18 May 2023
Police forces around the world have made extensive use of dogs for hundreds of years. With their enduring utility, it is hard to imagine the police dog as a capability which could ever become obsolete. Broadly speaking, police dogs have two functions which occasionally overlap: protection and detection. In the US police dogs will often be able to offer both capabilities whereas in the UK they are usually separated.
Protection work hinges on a police dog’s ability to bite a suspect, as well as its resulting deterrence. While sometimes incorrectly viewed as an escalation of force, deploying bite-trained police dogs is often a highly effective way to de-escalate a range of volatile situations. More often than not, individuals will prefer to submit to arrest or disperse from a given area than face down a police dog they know is capable of inflicting severe bites. When live bites do occur, this will only be when other options have been exhausted or reasonable warnings to comply have been ignored. The most common breeds for protection are German, Belgian, and Dutch Shepherds.
Detection dogs will be used to search for people or particular substances and items such as narcotics, explosives, firearms, tobacco, cash, and even SIM cards. These dogs will follow a scent trail and indicate on it in a manner that they have been trained, i.e. sitting and staring or barking in the presence of a human. Apart from protection-trained German, Belgian, and Dutch Shepherds, a number of other breeds are often used for detection work. These include Cocker Spaniels, the Labrador Retriever, Pointer, Bloodhound, and Beagle.

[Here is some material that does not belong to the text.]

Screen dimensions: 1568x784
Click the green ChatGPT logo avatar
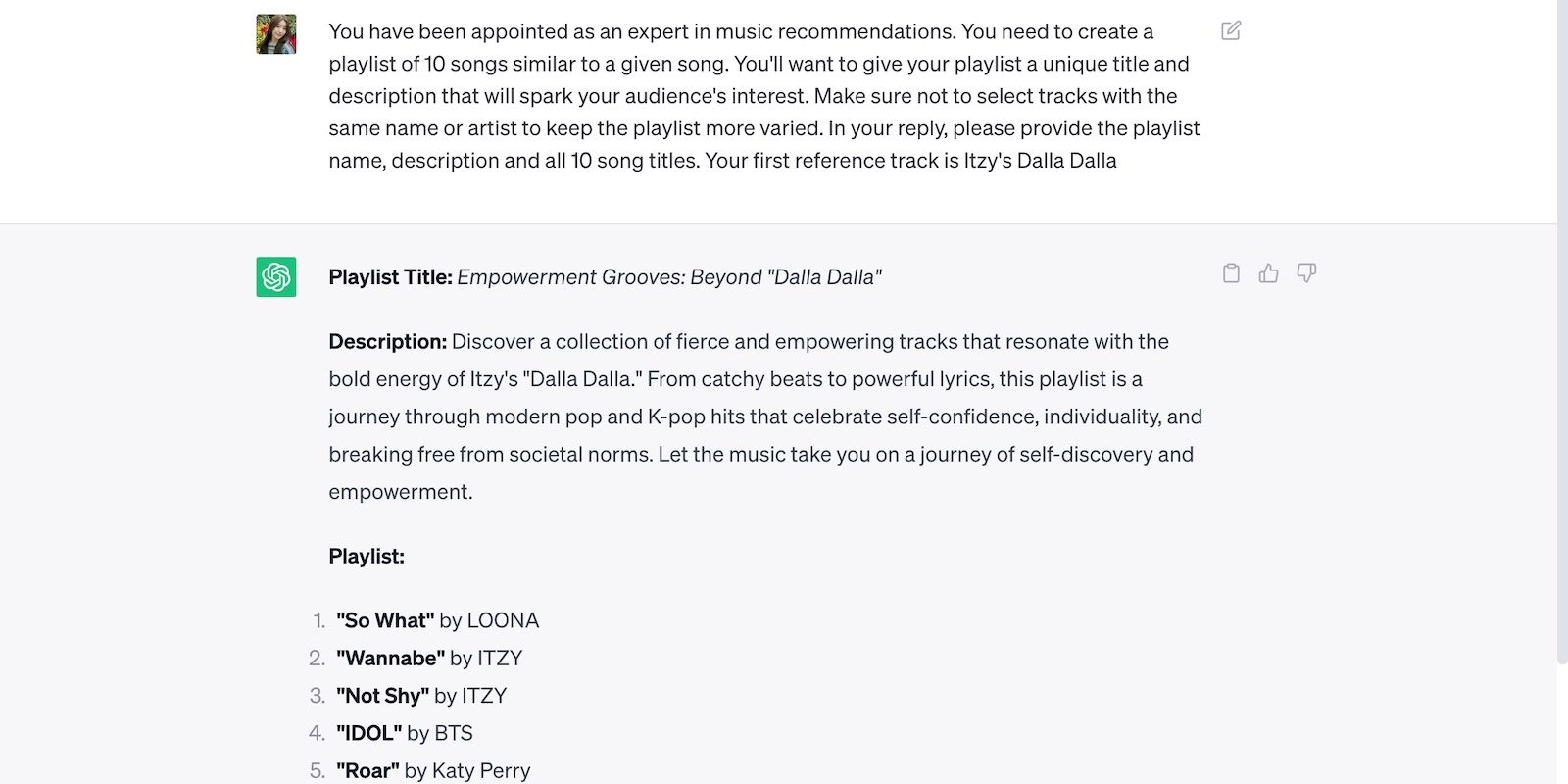[x=276, y=277]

A key benefit detection dogs offer is their ability to search large areas far more quickly, efficiently, and thoroughly than humans. When time is of the essence, such speed can be the difference between life and death, i.e. when tracking vulnerable missing people.
While we are often asked if a retired police dog might make a good personal or family protection, the answer is always an emphatic no. Personal or family protection dogs primarily work in the home, and as such must be trained and conditioned for the circumstances and stimuli they will encounter in such settings. In contrast, police dogs generally live in kennels rather than a home and primarily only interact with their handler. The jump between these types of work is too large to be surmountable. Instead, it is much better to keep each dog focused on what it was trained to do.